Segment Open

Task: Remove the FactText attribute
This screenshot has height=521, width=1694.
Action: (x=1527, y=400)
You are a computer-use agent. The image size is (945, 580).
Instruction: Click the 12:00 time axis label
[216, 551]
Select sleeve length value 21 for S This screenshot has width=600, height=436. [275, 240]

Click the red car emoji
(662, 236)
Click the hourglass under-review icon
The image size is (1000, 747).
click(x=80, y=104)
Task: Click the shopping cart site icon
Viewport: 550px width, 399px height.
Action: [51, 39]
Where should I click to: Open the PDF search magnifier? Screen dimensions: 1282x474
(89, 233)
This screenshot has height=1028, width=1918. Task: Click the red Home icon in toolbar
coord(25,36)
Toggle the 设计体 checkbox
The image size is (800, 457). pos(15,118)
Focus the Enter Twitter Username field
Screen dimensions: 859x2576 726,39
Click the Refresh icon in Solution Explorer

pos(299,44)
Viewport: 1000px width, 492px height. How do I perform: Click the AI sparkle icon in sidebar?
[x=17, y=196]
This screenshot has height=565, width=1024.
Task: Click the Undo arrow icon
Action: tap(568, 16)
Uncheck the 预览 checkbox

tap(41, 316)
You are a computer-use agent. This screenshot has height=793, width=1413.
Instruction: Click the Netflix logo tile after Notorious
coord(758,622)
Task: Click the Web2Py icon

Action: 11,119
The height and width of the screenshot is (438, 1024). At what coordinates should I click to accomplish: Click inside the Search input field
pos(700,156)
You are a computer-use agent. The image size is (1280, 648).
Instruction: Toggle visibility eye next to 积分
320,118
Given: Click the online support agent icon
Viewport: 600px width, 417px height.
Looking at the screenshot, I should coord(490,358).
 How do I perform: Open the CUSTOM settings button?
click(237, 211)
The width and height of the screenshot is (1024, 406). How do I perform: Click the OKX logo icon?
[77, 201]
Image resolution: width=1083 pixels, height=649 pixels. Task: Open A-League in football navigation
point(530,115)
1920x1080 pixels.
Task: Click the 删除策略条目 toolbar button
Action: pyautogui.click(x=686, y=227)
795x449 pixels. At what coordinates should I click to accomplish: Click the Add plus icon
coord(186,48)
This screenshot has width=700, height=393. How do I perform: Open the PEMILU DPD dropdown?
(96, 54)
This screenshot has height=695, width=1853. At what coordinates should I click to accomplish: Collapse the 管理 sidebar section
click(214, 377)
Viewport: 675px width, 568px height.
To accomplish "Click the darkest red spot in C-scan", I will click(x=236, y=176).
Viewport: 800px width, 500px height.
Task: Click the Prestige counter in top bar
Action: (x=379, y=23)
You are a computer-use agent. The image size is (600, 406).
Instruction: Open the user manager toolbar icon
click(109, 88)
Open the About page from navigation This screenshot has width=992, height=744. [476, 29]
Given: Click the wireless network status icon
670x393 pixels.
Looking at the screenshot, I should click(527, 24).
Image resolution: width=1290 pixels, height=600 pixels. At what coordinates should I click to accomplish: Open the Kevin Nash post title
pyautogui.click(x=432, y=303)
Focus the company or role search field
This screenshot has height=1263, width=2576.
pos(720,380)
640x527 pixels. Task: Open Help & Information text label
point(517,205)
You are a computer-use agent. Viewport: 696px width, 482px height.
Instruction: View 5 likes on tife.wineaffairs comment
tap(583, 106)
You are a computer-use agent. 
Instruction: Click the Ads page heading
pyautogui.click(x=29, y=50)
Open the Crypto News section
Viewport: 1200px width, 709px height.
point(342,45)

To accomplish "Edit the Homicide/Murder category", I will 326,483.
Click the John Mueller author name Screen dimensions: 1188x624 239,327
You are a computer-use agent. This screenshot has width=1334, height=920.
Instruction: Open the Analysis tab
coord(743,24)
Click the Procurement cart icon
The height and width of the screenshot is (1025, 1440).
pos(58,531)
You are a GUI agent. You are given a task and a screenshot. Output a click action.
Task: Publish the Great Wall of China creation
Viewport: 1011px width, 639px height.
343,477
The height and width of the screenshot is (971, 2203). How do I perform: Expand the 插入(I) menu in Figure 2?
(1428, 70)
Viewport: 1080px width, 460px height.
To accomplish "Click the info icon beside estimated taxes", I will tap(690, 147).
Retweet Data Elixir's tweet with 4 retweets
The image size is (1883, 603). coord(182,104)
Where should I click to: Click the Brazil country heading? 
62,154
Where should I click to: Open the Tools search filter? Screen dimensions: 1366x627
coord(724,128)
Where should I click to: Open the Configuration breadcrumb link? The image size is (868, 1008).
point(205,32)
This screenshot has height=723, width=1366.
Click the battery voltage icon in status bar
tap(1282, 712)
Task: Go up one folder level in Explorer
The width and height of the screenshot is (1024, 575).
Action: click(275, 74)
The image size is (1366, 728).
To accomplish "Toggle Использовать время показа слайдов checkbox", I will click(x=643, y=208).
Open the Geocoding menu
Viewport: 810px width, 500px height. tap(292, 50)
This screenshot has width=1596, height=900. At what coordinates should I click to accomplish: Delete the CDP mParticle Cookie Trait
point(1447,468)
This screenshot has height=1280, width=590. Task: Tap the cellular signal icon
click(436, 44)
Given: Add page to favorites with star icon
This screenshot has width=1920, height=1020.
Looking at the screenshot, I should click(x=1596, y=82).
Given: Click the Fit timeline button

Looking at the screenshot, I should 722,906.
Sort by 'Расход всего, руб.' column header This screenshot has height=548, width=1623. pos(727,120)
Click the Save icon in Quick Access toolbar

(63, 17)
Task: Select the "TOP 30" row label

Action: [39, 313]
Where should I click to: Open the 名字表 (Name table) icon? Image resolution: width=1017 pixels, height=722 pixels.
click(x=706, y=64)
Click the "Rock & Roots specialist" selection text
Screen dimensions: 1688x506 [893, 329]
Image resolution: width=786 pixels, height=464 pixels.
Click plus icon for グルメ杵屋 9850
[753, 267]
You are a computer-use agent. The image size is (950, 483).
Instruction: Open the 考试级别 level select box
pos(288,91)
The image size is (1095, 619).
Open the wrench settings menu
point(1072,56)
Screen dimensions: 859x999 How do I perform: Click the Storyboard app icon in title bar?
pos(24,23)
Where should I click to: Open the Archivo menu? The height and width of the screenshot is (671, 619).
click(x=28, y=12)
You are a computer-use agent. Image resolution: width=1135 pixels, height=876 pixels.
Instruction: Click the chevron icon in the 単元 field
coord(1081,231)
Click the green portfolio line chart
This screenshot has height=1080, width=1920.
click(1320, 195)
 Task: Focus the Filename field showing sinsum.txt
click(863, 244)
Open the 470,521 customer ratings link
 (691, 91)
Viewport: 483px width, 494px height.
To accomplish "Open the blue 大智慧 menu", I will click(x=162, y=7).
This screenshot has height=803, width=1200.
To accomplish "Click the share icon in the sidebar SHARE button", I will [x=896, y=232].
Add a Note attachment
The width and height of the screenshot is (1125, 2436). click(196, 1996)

Segment Closed

Reproduce every line of the listing above in which the string "agent" appears.

You are a computer-use agent. The image size is (945, 580).
You are a computer-use agent. This screenshot has height=793, width=1413.
You are a computer-use agent. The image size is (1280, 648).
Given: Click the online support agent icon
You are a computer-use agent. The image size is (600, 406).
You are a computer-use agent. Viewport: 696px width, 482px height.
You are a computer-use agent. 
You are a computer-use agent. This screenshot has width=1334, height=920.
You are a GUI agent. You are given a task and a screenshot. Output a click action.
You are a computer-use agent. The image size is (950, 483).
You are a computer-use agent. Image resolution: width=1135 pixels, height=876 pixels.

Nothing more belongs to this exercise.